User-Defined Types
Concepts
In order to create a UDT in U-SQL there are two thing that have to be created:
- The UDT type itself
- A formatter that can conver the UDT into a string and can transform a string into an instance of the UDT
Scenario
We will define a UDT - and its corresponding formatter - for a "Bits" UDT. This UDFT is a simple bitarray with a textual representation that looks like "1100101010".
UDT and formatter skeletons
First let's look at the fundamental structure of the Bits type.
[SqlUserDefinedType(typeof(BitFormatter))]
public struct Bits
{
}
Notice that the only thing the Bits UDT requires is that it identifies its corresponding formatter.
And here is the skeleton of its corresponding formatter.
public class BitFormatter : Microsoft.Analytics.Interfaces.IFormatter<Bits>
{
public BitFormatter()
{ ... }
public void Serialize(
Bits instance,
IColumnWriter writer,
ISerializationContext context)
{ ... }
public Bits Deserialize(
IColumnReader reader,
ISerializationContext context)
{ ... }
}
Full code for the UDT
namespace MyUDTExamples
{
[SqlUserDefinedType(typeof(BitFormatter))]
public struct Bits
{
System.Collections.BitArray bitarray;
public Bits(string s)
{
this.bitarray = new System.Collections.BitArray(s.Length);
for (int i = 0; i<s.Length; i++)
{
this.bitarray[i] = (s[s.Length-i-1] == '1' ? true : false);
}
}
public int ToInteger()
{
int value = 0;
for (int i = 0; i < this.bitarray.Length; i++)
{ if (bitarray[i]) { value += (int)System.Math.Pow(2, i); } }
return value;
}
public override string ToString()

## Written problem 1
Reproduce the page on user-defined types in full, word for word.

## Excerpted data
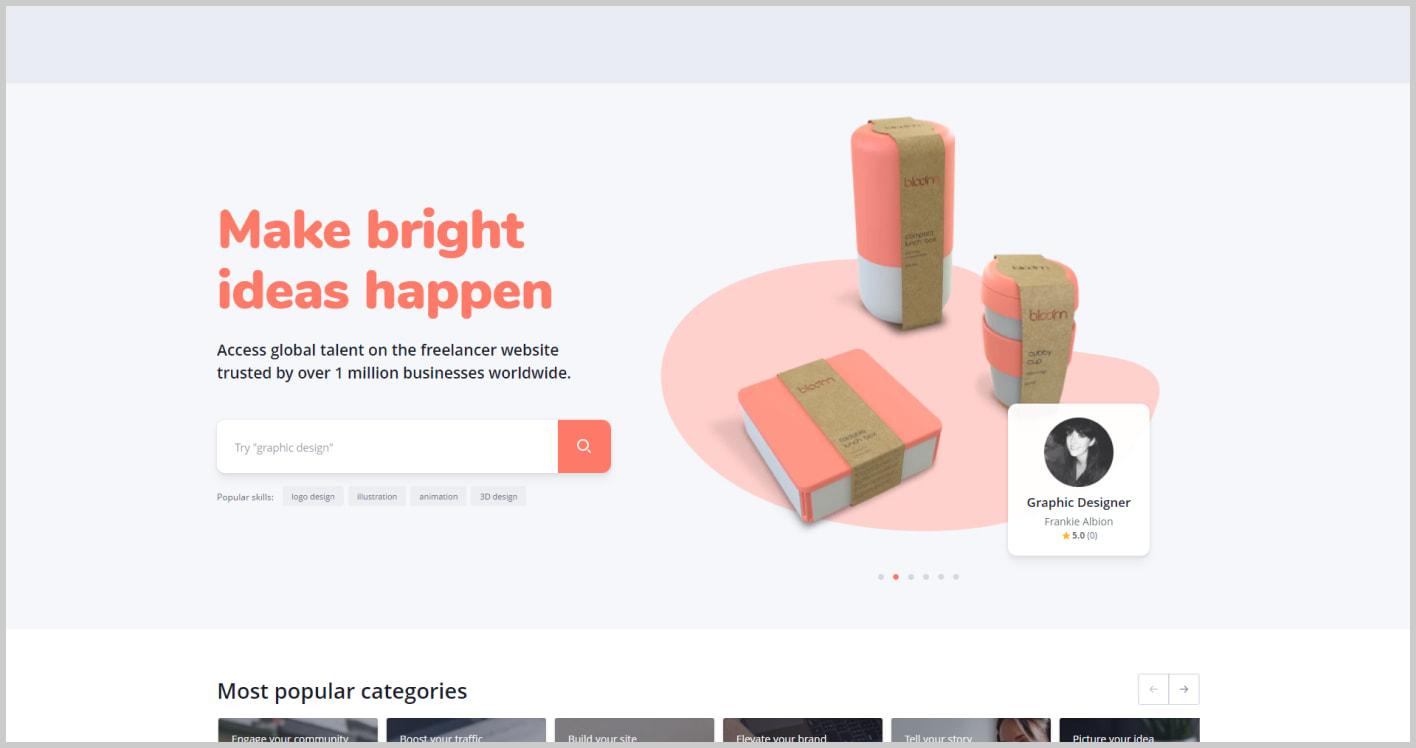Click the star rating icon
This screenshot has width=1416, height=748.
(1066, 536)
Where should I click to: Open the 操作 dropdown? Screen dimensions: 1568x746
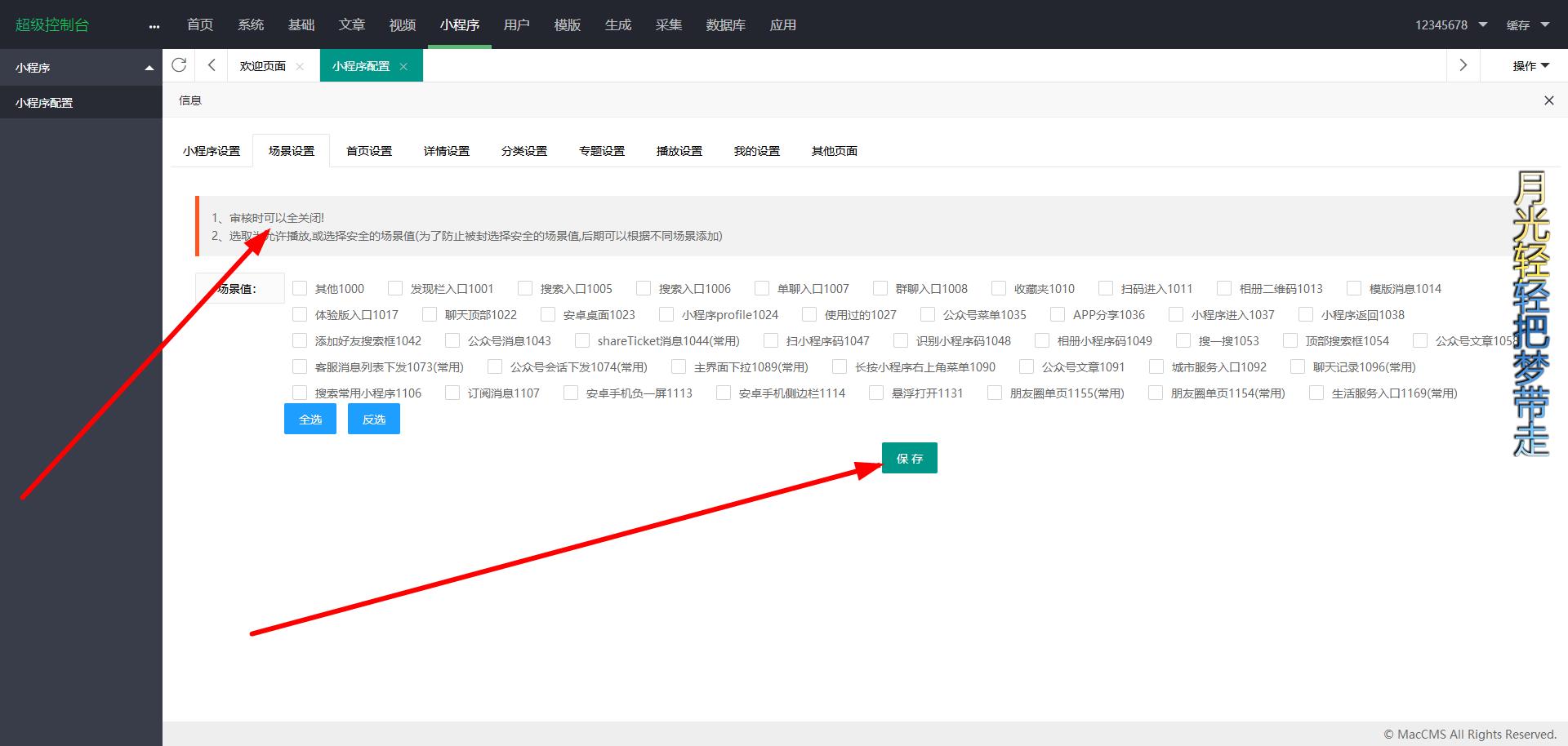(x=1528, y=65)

## Written problem 2
Find every line of the listing that contains the word "Where" and copy each one. Treat uppercase and lowercase as different.

## Worked answer 1
User-Defined Types
Concepts
In order to create a UDT in U-SQL there are two thing that have to be created:
- The UDT type itself
- A formatter that can conver the UDT into a string and can transform a string into an instance of the UDT
Scenario
We will define a UDT - and its corresponding formatter - for a "Bits" UDT. This UDFT is a simple bitarray with a textual representation that looks like "1100101010".
UDT and formatter skeletons
First let's look at the fundamental structure of the Bits type.
[SqlUserDefinedType(typeof(BitFormatter))]
public struct Bits
{
}
Notice that the only thing the Bits UDT requires is that it identifies its corresponding formatter.
And here is the skeleton of its corresponding formatter.
public class BitFormatter : Microsoft.Analytics.Interfaces.IFormatter<Bits>
{
public BitFormatter()
{ ... }
public void Serialize(
Bits instance,
IColumnWriter writer,
ISerializationContext context)
{ ... }
public Bits Deserialize(
IColumnReader reader,
ISerializationContext context)
{ ... }
}
Full code for the UDT
namespace MyUDTExamples
{
[SqlUserDefinedType(typeof(BitFormatter))]
public struct Bits
{
System.Collections.BitArray bitarray;
public Bits(string s)
{
this.bitarray = new System.Collections.BitArray(s.Length);
for (int i = 0; i<s.Length; i++)
{
this.bitarray[i] = (s[s.Length-i-1] == '1' ? true : false);
}
}
public int ToInteger()
{
int value = 0;
for (int i = 0; i < this.bitarray.Length; i++)
{ if (bitarray[i]) { value += (int)System.Math.Pow(2, i); } }
return value;
}
public override string ToString()

## Worked answer 2
Where should I click to: Open the 操作 dropdown? Screen dimensions: 1568x746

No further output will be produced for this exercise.